Utang tersebut besarannya Rp4,8 triliun, yang ditujukan kepada Sjamsul Nursalim. "Karena utang petambak dalam MSAA-BDNI bukan kewajiban yang harus dibayar atau diselesaikan oleh Sjamsul Nursalim," kata Syafruddin membacakan nota pembelaan (pleidoi) di PN Tipikor, Jakarta Pusat, Kamis (13/9).
Menurut Syafruddin, pemberian SKL kepada Sjamsul sudah sesuai dengan ketentuan perundang-undangan atau aturan yang berlaku.

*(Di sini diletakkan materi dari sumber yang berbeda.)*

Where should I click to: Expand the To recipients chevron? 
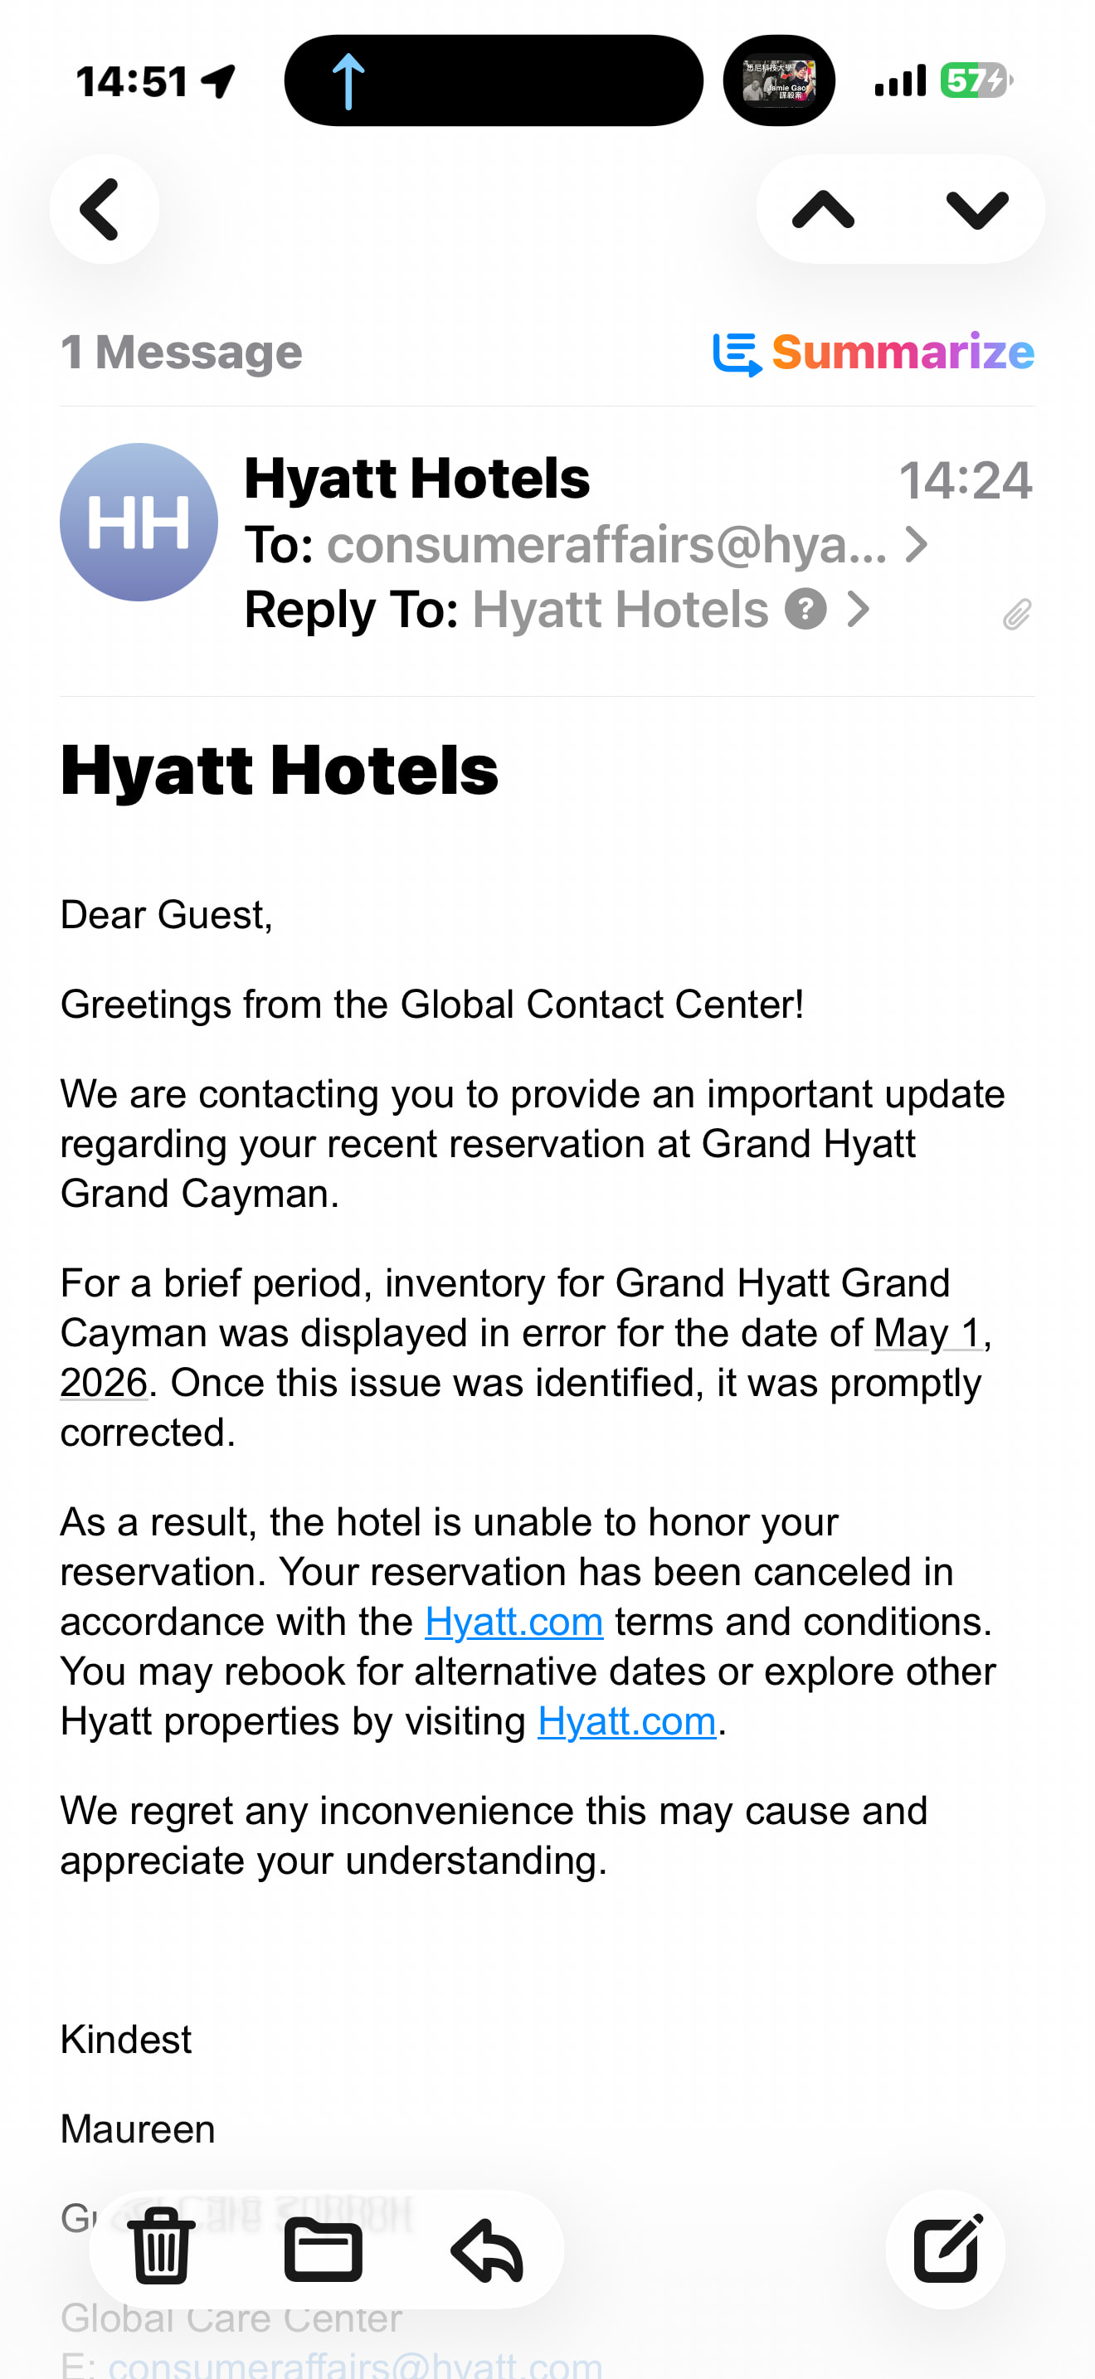point(915,545)
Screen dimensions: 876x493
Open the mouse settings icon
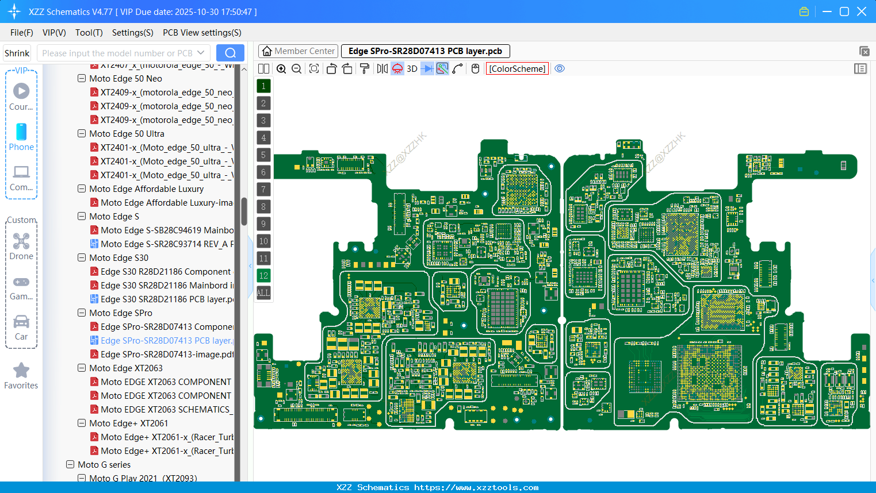pyautogui.click(x=475, y=68)
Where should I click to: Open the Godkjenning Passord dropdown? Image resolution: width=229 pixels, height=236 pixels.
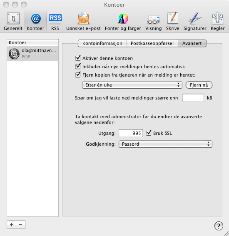click(165, 144)
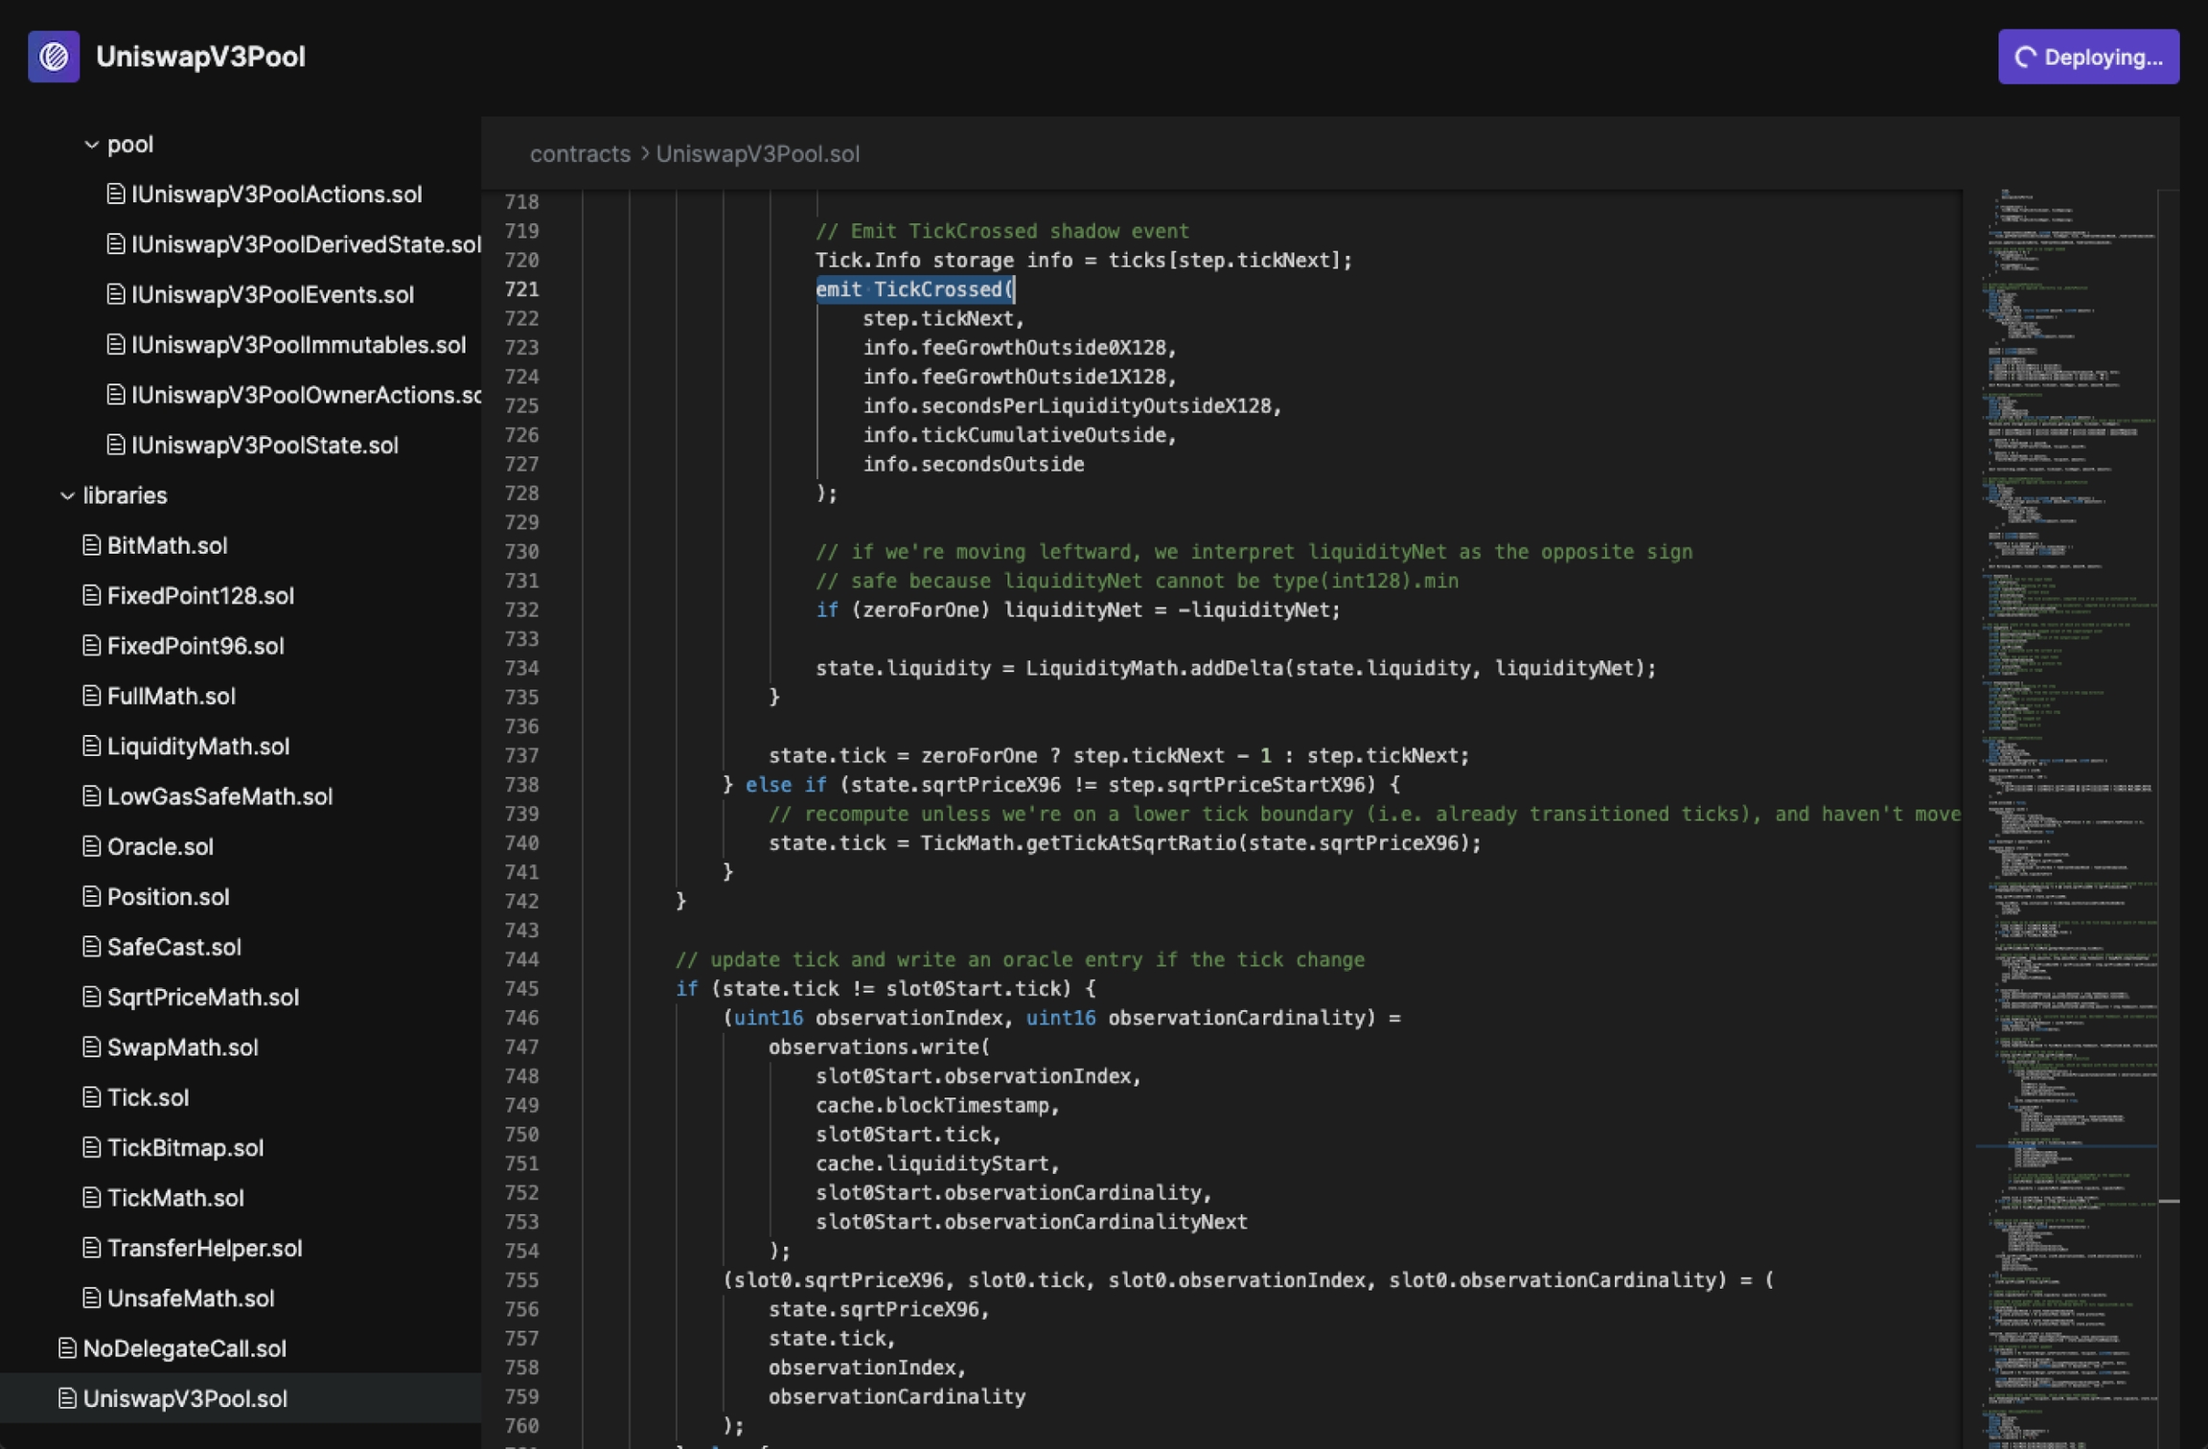
Task: Click line number 745 in the gutter
Action: (521, 989)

Ini sebagaimana hasil audit BPK yang telah diserahkan kepada DPR dan Pemerintah pada 31 Mei 2002.
BPK berpendapat bahwa PKPS BDNI telah closing sejak 25 Mei 1999 karena semua syarat-syarat sudah dipenuhi.
"Setelah mendengarkan masukan-masukan dari TPBH, Sekretariat KKSK, dan masukan dari instansi terkait serta dari Pengawasan BPPN yang meminta KKSK selaku pemerintah wajib mengikuti rekomendasi dan masukan dari audit investigatif BKP tahun 2002," ujarnya.
Selain itu, Syafruddin mengklaim pemberian SKL kepada Sjamsul telah sesuai ketentuan yang berlaku. Bahkan dikuatkan dengan hasil audit Badan Pemeriksa Keuangan (BPK).
"SKL itu sudah sesuai ketentuan karena ada audit BPK bahwa Sjamsul telah menyelesaikan kewajibannya," klaimnya.
Syafruddin dituntut 15 tahun penjara denda Rp 1 miliar atau subsider 6 bulan kurungan. Jaksa menilai Syafruddin dan mantan Menko Perekonomian Dorojatun Kuntjoro Jakti telah mengetahui adanya misrepresentasi utang PT DCD dan WM, namun tak menyoal hal itu saat dimasukan ke dalam perjanjian msaa.